:: What to produce ::
Nothing other than the lines from the one containing "Task: Click the 初期設定 badge" through the last line of the data below should be output, each reproduced exactly.

[Collected data entries]
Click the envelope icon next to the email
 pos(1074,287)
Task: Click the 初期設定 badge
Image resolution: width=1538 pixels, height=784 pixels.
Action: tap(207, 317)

:: Answer to this exercise ::
Task: Click the 初期設定 badge
Image resolution: width=1538 pixels, height=784 pixels.
Action: tap(207, 317)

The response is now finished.